In this regard, all ethnic groups in Southern California--blacks, Latinos, whites, American Indians, Asians and others--have something to sacrifice for the sake of a new social experiment. They must forgo habits, practices and traditions, however hallowed, that promote clannishness, tribalism and callous injustice against the other to the utter disregard of the common good of a diversely constituted public. Each must develop a new tradition that appreciates ethnic differences and a new consciousness of genuine citizenship that integrates such differences into a wider political solidarity.

The role of religion is crucial. Most of the ethnic groups have been decisively shaped by one religion or another, mostly Christian denominations. Religion provided them with hope, shelter and community as they found themselves in an alien, hostile and often systemically oppressive world. Are these religions also capable of providing the inspiration and energy to transcend one’s ethnic identity to acquire a sense of solidarity with others and a civic sense of common responsibility? Or are they going to exacerbate the situation by promoting apolitical individualism, tribalism and destructive ethnocentrism?

To their credit, mainline church leaders did take some initiative in this regard, preaching, for example, against Proposition 187. But they were defeated at the polls by many of those who had listened to them the previous Sunday. It is not enough to preach solidarity only during a crisis. It is urgent to do so every Sunday and in every house of worship. What counts is the formation of a new habit, a new sensibility, the virtue of solidarity in difference.

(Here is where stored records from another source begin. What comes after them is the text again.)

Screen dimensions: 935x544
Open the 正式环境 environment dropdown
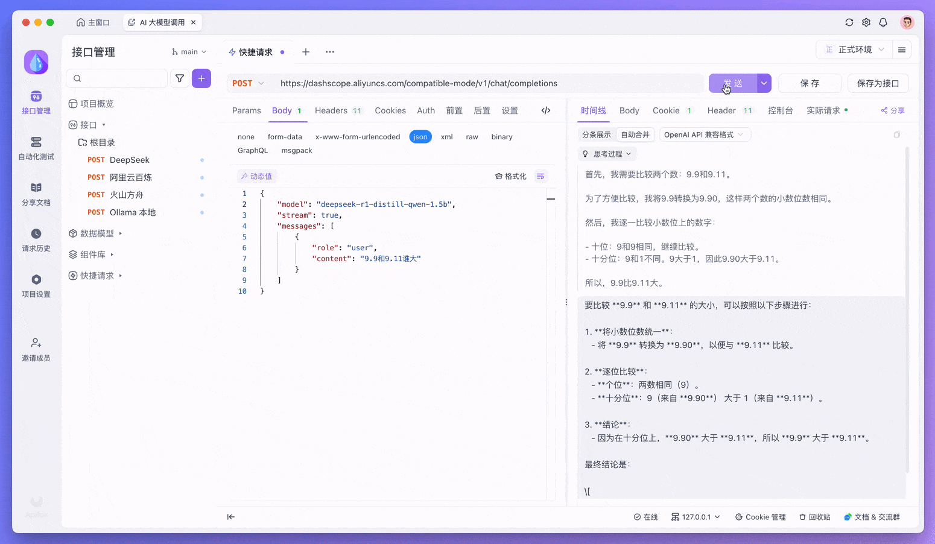click(x=855, y=49)
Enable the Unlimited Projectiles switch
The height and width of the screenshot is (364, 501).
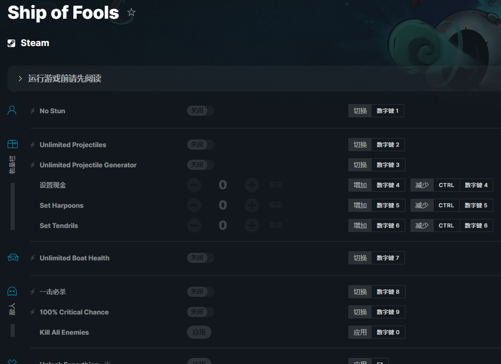coord(201,145)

One absolute condition of this solidarity should be the elimination of a crucial but perverse form of diversity: gross economic inequality that necessarily pits the dominant group against the dominated, creates political oppression and cultural deprivation, and destroys the basis of solidarity. As long as such in-equality endures, interethnic solidarity will be a struggle for dignity and justice. The liberation of one group from injustice is not possible by its singular unaided effort; it requires solidarity with others.

Four years after Los Angeles’ darkest hour, it is imperative to recall that interethnic solidarity remains one of its unredeemed challenges.